Sepuluh program prioritas yang ditetapkan Pemkab Sukoharjo pada 2026 meliputi pembangunan Masjid di kawasan eks Terminal Kartasura, peningkatan Jalan Tanjunganom–Daleman, peningkatan Jalan Adi Sumarmo, pemeliharaan Pasar Kartasura, serta pembangunan Pujasera Alun-alun Sukoharjo.
Selain itu, pengadaan dan pemasangan Penerangan Jalan Umum (PJU) di jalan kabupaten, peningkatan Jalan Tawangsari–Pojok, peningkatan Jalan Ambil-ambil–Tanjung, rehabilitasi saluran drainase Jalan Bekonang–Mojo, serta rehabilitasi Jembatan Sayegan (Calen Sonorejo) juga masuk dalam daftar prioritas utama.
Bupati Etik juga mengingatkan agar kegiatan pengadaan di luar proyek strategis tetap segera dilaksanakan, dengan tetap mengedepankan ketelitian dalam penyusunan kontrak kerja sama dengan pihak ketiga.
Ia menekankan bahwa realisasi anggaran harus berpedoman pada pagu yang tersedia, serta pencairan bantuan keuangan, hibah, dan bantuan sosial tidak menumpuk di akhir tahun.

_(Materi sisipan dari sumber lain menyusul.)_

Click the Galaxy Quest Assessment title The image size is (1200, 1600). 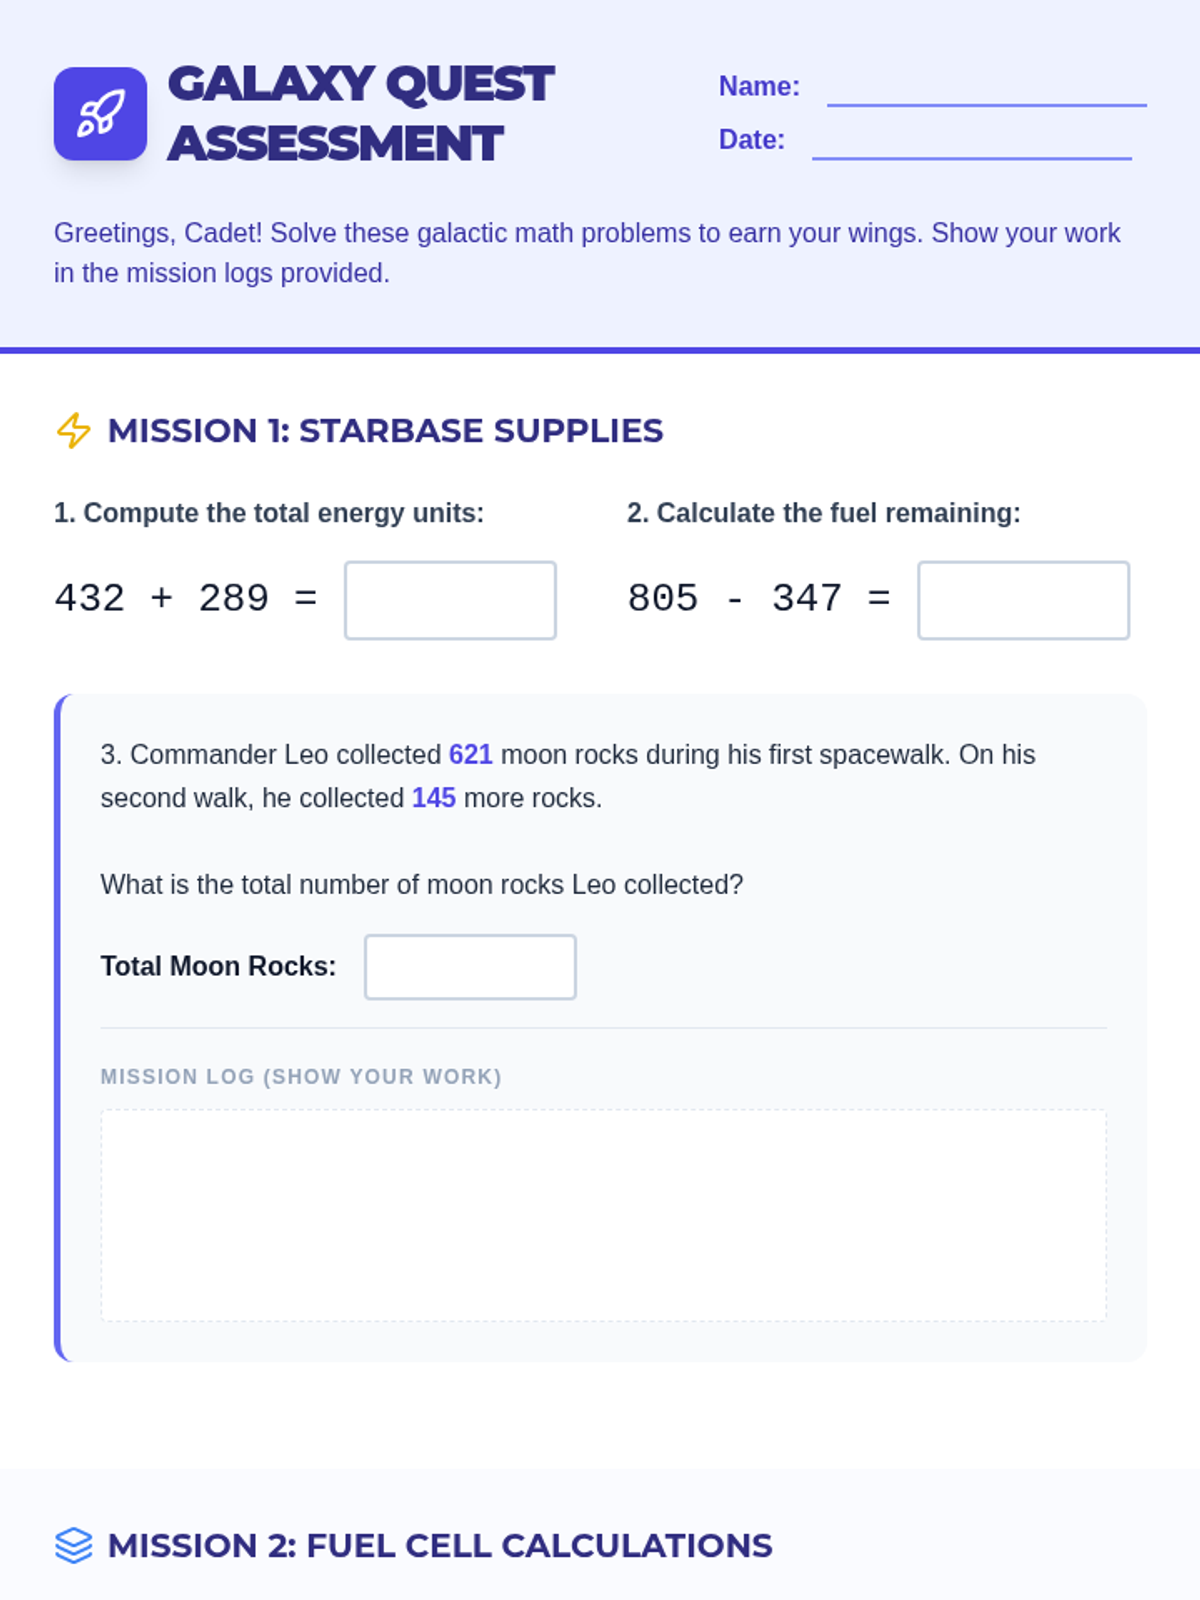[360, 114]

“Seluruh program dan kegiatan yang dianggarkan dalam APBD harus mendukung visi dan misi Kabupaten Sukoharjo. Pelaksanaannya wajib sesuai aturan dan tidak bertentangan dengan kepentingan umum maupun peraturan perundang-undangan yang lebih tinggi,” tegas Etik.
Sementara itu, Kepala Badan Pengelolaan Keuangan, Pendapatan, dan Aset Daerah (BPKPAD) Sukoharjo Richard Tri Handoko menjelaskan, nilai APBD Sukoharjo 2026 mencapai Rp 2,8 triliun, atau turun sekitar Rp 204 miliar dibandingkan tahun sebelumnya akibat pemangkasan dana transfer ke daerah (TKD).
Meski demikian, Richard memastikan roda pembangunan tetap berjalan. Sepanjang 2026, Pemkab Sukoharjo menggulirkan 580 kegiatan dan 864 subkegiatan yang dilaksanakan oleh 39 organisasi perangkat daerah (OPD).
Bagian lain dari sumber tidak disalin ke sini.